[TASKS TO PERFORM]
**1)** According to the introduction to longitudinal data, why are panel studies also called repeated contacts data? Answer in one to three sentences.
**2)** Carry the introduction to longitudinal data forward, starting after its final sentence.

[SELECTED TEXT]
Introduction to Longitudinal Data¶
This section draws heavily on the work of Professor Vernon Gayle: Longitudinal Data Analysis for Social Scientists
What are longitudinal data?¶
At its simplest, longitudinal data contain a temporal dimension. This may be as simple as the data set containing variables that define the beginning and end of a social process (e.g., how long did somebody remain unemployed?). More often when we speak of longitudinal data we refer to data sets containing multiple observations of the same individuals.
Types of longitudinal study designs¶
Repeated cross-sectional studies¶
Repeat samples of the same population over time:
National Surveys of Sexual Attitudes and Lifestyles (NATSAL)
British Social Attitudes Survey
Repeated cross-sectional studies allow analysis of change over time at the aggregate / macro level. For example, the mean number of opposite-sex sexual partners has increased over time in the UK for both men and women:
Figure 1.1.
Credit: Wellcome Trust/Paulo Estriga
Panel study¶
Groups of entities are repeatedly studied over time:
UK Household Longitudinal Study (UKHLS)
Panel Study of Income Dynamics (PSID)
English Longitudinal Study of Aging (ELSA)
Panel studies collect data on the same respondents over time, and thus are known as repeated contacts data. For example, PSID has a module examining charitable giving of US households since 2000; this information is collected biennially and allows us to understand how the same households alter their giving behaviour over time (see figure 3.2 below).

[DATA EXCERPT]
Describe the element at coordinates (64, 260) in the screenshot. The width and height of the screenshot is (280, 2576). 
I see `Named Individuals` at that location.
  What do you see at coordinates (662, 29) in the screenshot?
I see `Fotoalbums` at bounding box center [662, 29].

[RESPONSES TO THE TASKS]
**1)** Panel studies are called repeated contacts data because they collect data on the same respondents over time. The same individuals, households, or other entities are contacted again at each round of data collection.

**2)**
Figure 1.2
Credit: Changes to the Giving Landscape
Cohort study¶
Following a particular group of entities over time:
Millennium Cohort Study
Growing Up in Scotland
Whitehall Study II
The Millennium Cohort Study is a multi-wave survey of almost 20,000 children born in the UK during 2000/01, and is a representative sample of all children born during this period (Rafferty et al., 2015). It collects data at different periods (waves) of the children’s lives, thus providing longitudinal information on the development and life histories of these children.
Figure 1.3.
Credit: Child overweight and obesity: Initial findings from the Millennium Cohort Study Age 14 Survey
Why use longitudinal data?¶
UK has an unparalleled collection of longitudinal data resources.
These resources are critical for analysing social change (and social stability).
However they are costly to collect, clean and share, therefore strong justification needed.
Answering research questions¶
For many social science research projects cross-sectional data will be sufficient.
For example, if we are interested in understanding regional inequalities, it is sufficient to take a cross-section of data for these regions (e.g., a single census year) and describe variation in some measure of inequality. One of my recent research projects examined the distribution of charities across local authorities in England and Wales:
Figure 1.4.
The map displays the mean number of charities per 5000 residents across 326 local authorities in England and Wales. In essence I combined five census years to produce a cross-section of charity density between 1971 and 2011; that is I ignored the longitudinal component of my data and focused instead on making comparisons between local authorities.
Most social research projects can be improved by the analysis of longitudinal data.
Figure 1.5.
Figure 3.5 presents the temporal variation in the association between charity density and the level of deprivation in a local authority. Not only can we make comparisons between local authorities in a given year, we can now examine change over time, adding much more detail to our understanding of the relationship between density and deprivation.
Some research questions require longitudinal data.
Figure 1.6.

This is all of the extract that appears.